Now. Before that she’d been a pretty decent graphic designer for a pretty decent marketing firm. Until she’d handed in her notice.
‘Putting up posters is your job?’
‘Finding my brother.’ The old defensiveness washed through her. ‘Is anything more important?’
His confusion wasn’t new. He wasn’t the first person not to understand what she was doing. By far. Her own father didn’t even get it; he just wanted to grieve Travis’s absence as though he were dead. To accept he was gone.
She was light-years and half a country away from being ready to accept such a thing. She and Trav had been so close. If he was dead, wouldn’t she feel it?
‘So...what, you just drive every highway in the country pinning up notices?’
‘Pretty much. Trying to trigger a memory in someone’s mind.’
‘And it’s taken you a year to do the east coast?’
‘About eight months. Though I started up north.’ And that was where she’d finish.
‘What happened before that?’
Guilt hammered low in her gut for those missing couple of months before she’d realised how things really were. How she’d played nice and sat on her hands while the police seemed to achieve less and less. Maybe if she’d started sooner—
‘I trusted the system.’
‘But the authorities didn’t find him?’
‘There are tens of thousands of missing people every year. I just figured that the only people who could make Trav priority number one were his family.’
‘That many? Really?’
‘Teens. Kids. Women. Most are located pretty quickly.’
But ten per cent weren’t.
His eyes tracked down to the birthdate on the poster. ‘Healthy eighteen-year-old males don’t really make it high up the priority list?’
A small fist formed in her throat. ‘Not when there’s no immediate evidence of foul play.’
And even if they maybe weren’t entirely healthy, psychologically. But Travis’s depression was hardly unique amongst The Missing and his anxiety attacks were longstanding enough that the authorities dismissed them as irrelevant. As if a bathroom cabinet awash with mental health medicines wasn’t relevant.

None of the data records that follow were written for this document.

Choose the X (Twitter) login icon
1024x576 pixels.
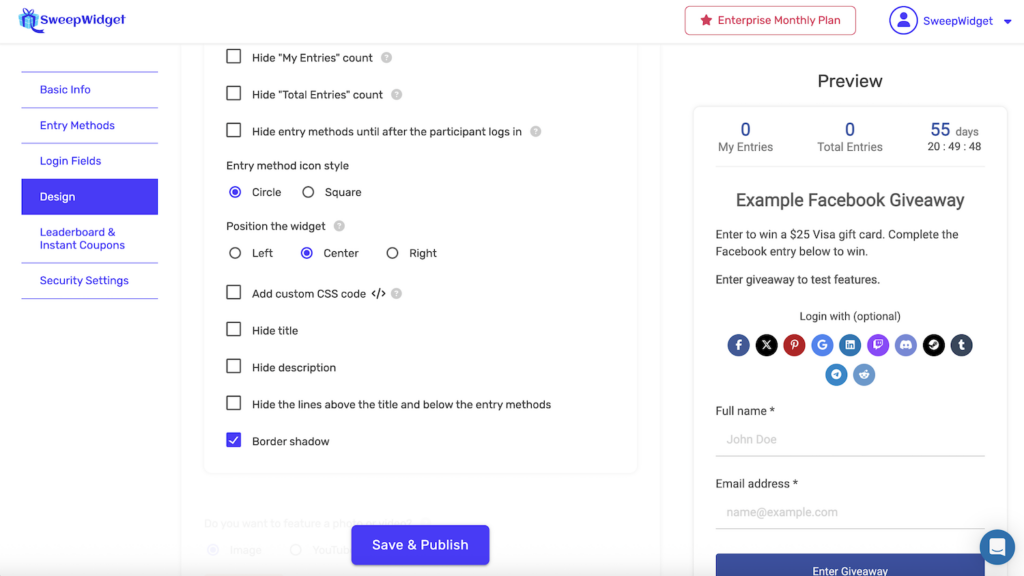pos(766,345)
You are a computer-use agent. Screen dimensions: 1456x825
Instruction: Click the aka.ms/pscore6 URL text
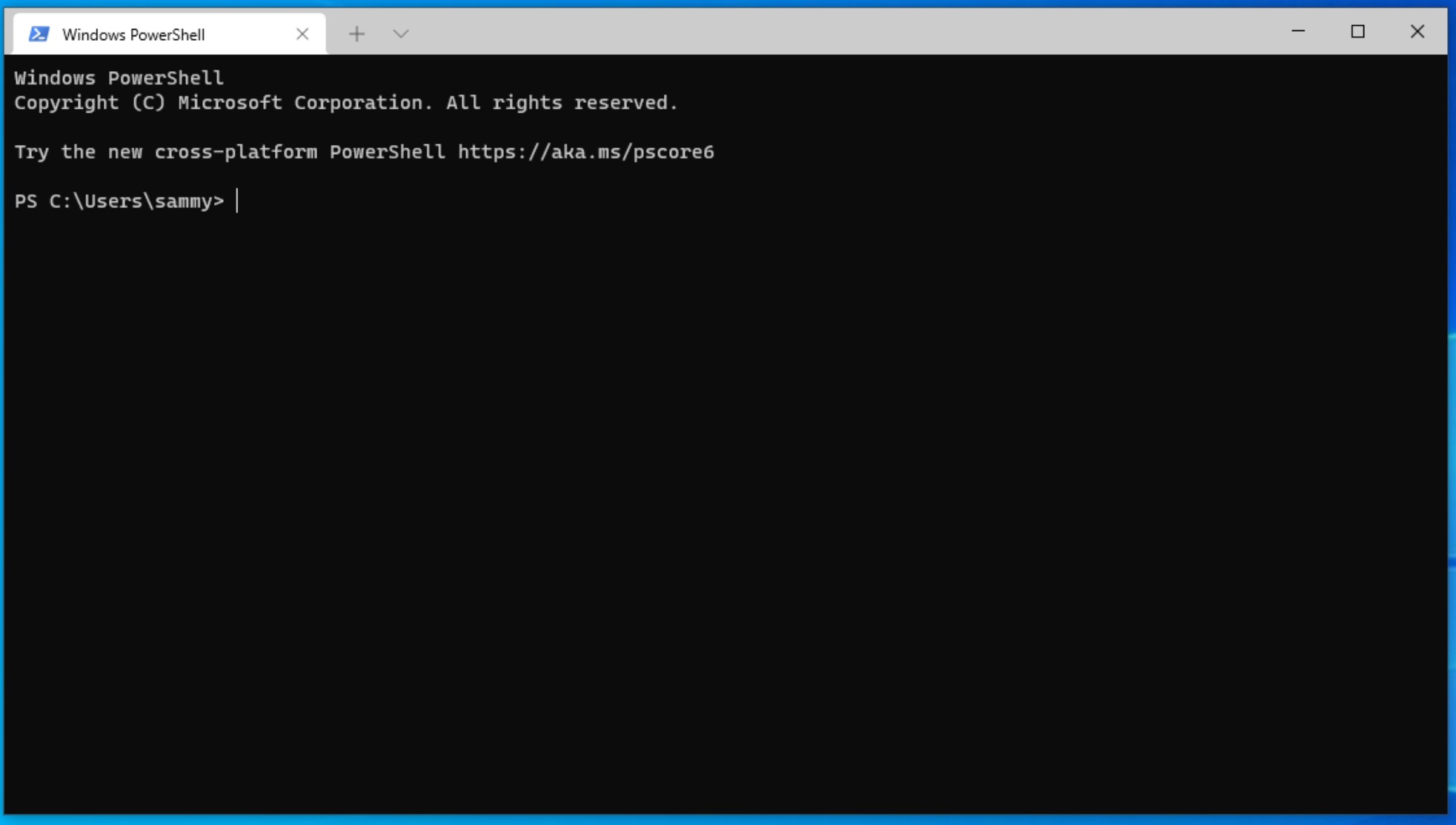pyautogui.click(x=586, y=151)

A young woman with bright pink hair badly in need of a recolour brought Marshall’s beer and Eve’s lime and bittes and sloshed them on the table.
‘That explains the bus,’ he said. ‘It’s very...homey.’
‘It is my home. Mine went to pay for the trip.’
‘You sold your house?’
Her chin kicked up. ‘And resigned from my job. I can’t afford to be distracted by having to earn an income while I cover the country.’
She waited for the inevitable judgment.
‘That’s quite a commitment. But it makes sense.’
Such unconditional acceptance threw her. Everyone else she’d told thought she was foolish. Or plain crazy. Implication: like her brother. No one just...nodded.
‘That’s it? No opinion? No words of wisdom?’
His eyes lifted to hers. ‘You’re a grown woman. You did what you needed to do. And I assume it was your asset to dispose of.’
She scrutinised him again. The healthy, unmarked skin under the shaggy beard. The bright eyes. The even teeth.
‘What’s your story?’ she asked.
‘No story. I’m travelling.’
‘You’re not a bikie.’ Statement, not question.
‘Not everyone with a motorbike belongs in an outlaw club,’ he pointed out.
‘You look like a bikie.’
‘I wear leather because it’s safest when you get too intimate with asphalt. I have a beard because one of the greatest joys in life is not having to shave, and so I indulge that when I’m travelling alone.’
She glanced down to where the dagger protruded from his T-shirt sleeve. ‘And the tattoo?’
His eyes immediately darkened. ‘We were all young and impetuous once.’
‘Who’s Christine?’
‘Christine’s not relevant to this discussion.’
Bang. Total shutdown. ‘Come on, Marshall. I aired my skeleton.’
‘Something tells me you air it regularly. To anyone who’ll listen.’
Okay, this time the criticism was unmistakable. She pushed more upright in her chair. ‘You were asking the questions, if you recall.’
‘Don’t get all huffy. We barely know each other. Why would I spill my guts to a stranger?’
‘I don’t know. Why would you rescue a stranger on the street?’
‘Not wanting to see you beaten to a pulp and not wanting to share my dirty laundry are very different things.’
‘Oh, Christine’s dirty laundry?’
His lips thinned even further and he pushed away from the table. ‘Thanks for the drink. Good luck with your brother.’